É impossível não gostar da tripulação da Enterprise, principalmente a da série original. Kirk, Scotty, McCoy, Uhura, Sulu, Chekov e Spock. Por isso é curioso lembrar que por pouco não tivemos um elenco bastante diferente. O episódio piloto da série, The Cage, foi ao ar em 1965 pela NBC, e mesmo que o responsável pela programação da emissora, Mort Werner, tenha se interessado , a série correu o risco de ter sido cancelada prematuramente por ser considerada “muito cerebral”.
No livro Inside Star Trek: The Real Story (1997), Herbert F. Sollow, produtor da Desilu, e o diretor assistente Robert H. Justment, atraíram atenção para os costumes e morais da América na época como a principal razão de a série não ter seguido em frente logo de início. Enquanto séries que eram queridinhas do público retratavam a mulher em sua maior parte cozinhando, reclamando ou sendo apenas uma “boa esposa”, Jornada nas Estrelas tinha uma oficial competente e independente, recebendo um bom espaço em tela sem cair nos estereótipos da época.
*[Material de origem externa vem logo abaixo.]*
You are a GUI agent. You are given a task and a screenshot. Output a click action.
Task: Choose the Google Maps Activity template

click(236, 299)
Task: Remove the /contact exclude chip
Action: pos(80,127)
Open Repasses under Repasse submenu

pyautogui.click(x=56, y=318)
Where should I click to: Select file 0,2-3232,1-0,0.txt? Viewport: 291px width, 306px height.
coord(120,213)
Número Um era como a personagem de Majel Barret foi chamada, provavelmente sabendo que a emissora poderia questionar um nome feminino nos estágios de produção do episódio. Primeira oficial, inteligente e extremamente capacitada, Número Um teria enorme destaque entre os protagonistas, mas logo após a exibição de The Cage, precisou ser cortada do elenco. Por ser bem querida entre os produtores, a atriz foi mantida durante a série original, mas como outra personagem sem tanto destaque, a enfermeira Christine Chapel.
As mudanças e cortes não pararam na Número Um. A primeira opção para capitão da nave não era William Shatner e sim Jeffrey Hunter. Antes mesmo de Kirk, existia Christopher Pike. Hunter, confrontado com a insatisfação e a não aprovação do piloto de Jornada nas Estrelas, decidiu largar a série, mas o personagem não foi apagado da cronologia, sendo usado mais tarde, no episódio duplo The Menagerie, da primeira temporada, onde décadas após os incidentes ocorridos no piloto, encontramos um Capitão Pike velho, cansado e desfigurado, interpretado por Sean Kenney. Esta também foi uma boa forma dos produtores manterem The Cage dentro da continuidade oficial da série, criando uma forma de retcon para alguns acontecimentos.
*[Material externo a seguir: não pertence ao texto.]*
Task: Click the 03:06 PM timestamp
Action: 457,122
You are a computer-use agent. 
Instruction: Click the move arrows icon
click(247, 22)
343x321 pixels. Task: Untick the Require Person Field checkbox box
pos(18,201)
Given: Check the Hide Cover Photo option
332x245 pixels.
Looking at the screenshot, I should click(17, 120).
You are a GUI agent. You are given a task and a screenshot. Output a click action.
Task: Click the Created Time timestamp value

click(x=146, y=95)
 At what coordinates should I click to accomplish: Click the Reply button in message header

Mesmo sendo rejeitada pela emissora na primeira tentativa, Jornada nas Estrelas conseguiu algo sem precedentes: uma segunda chance. Pela primeira vez na história da televisão, uma série recebeu autorização para um segundo piloto, e Where no Man Has Gone Before foi o que oficializou e garantiu a primeira temporada.
As mudanças de um piloto para outro envolveram em sua maior parte o elenco. A saída de personagens como o doutor Boyce (John Hoyt), que mesmo bem interpretado, não trazia o carisma que DeForest Kelly carregava, dando lugar à McCoy, foram decisões que acabaram melhorando a dinâmica entre os personagens na série, mesmo que não fossem a primeira opção dos criadores.
Com os novos personagens, a tripulação ficou mais diversificada, fazendo com que as relações e os diálogos da série se tornassem bem mais interessantes quando tocavam em outros assuntos fora da trama principal de ficção científica.
Um dos grandes apelos de Jornada nas Estrelas era poder contar com seus personagens sempre que necessário; quando a ameaça principal do episódio não estava intrigante o suficiente, sempre poderíamos contar com os momentos mais íntimos dos tripulantes da Enterprise, como o desentendimento constante entre um lógico Spock e um temperamental McCoy, as pausas para uma bebida e um conselho de amigo de Scotty, e a esperteza de Kirk sob pressão, sempre elaborando um plano ou forma brilhante de escapar.
A série original é até hoje conhecida por quebrar várias barreiras culturais. Além de Uhura, uma personagem negra com destaque positivo na televisão (você pode ler mais sobre ela nesse especial que fiz), outras etnias tiveram seu espaço, como o personagem do nipo-americano George Takei, o oficial Hikaru Sulu, ou o russo Pavel Chekov, interpretado por Walter Koening. É importante lembrar que escolher um personagem russo no auge da guerra fria foi uma das várias decisões arriscadas de Roddenberry.
Pode ter sido um começo cheio de obstáculos e a série ainda continuou sofrendo com baixa audiência e cancelamentos da emissora, mas com o tempo transformou-se em uma das maiores e mais fortes franquias que o mundo já viu, audaciosamente indo!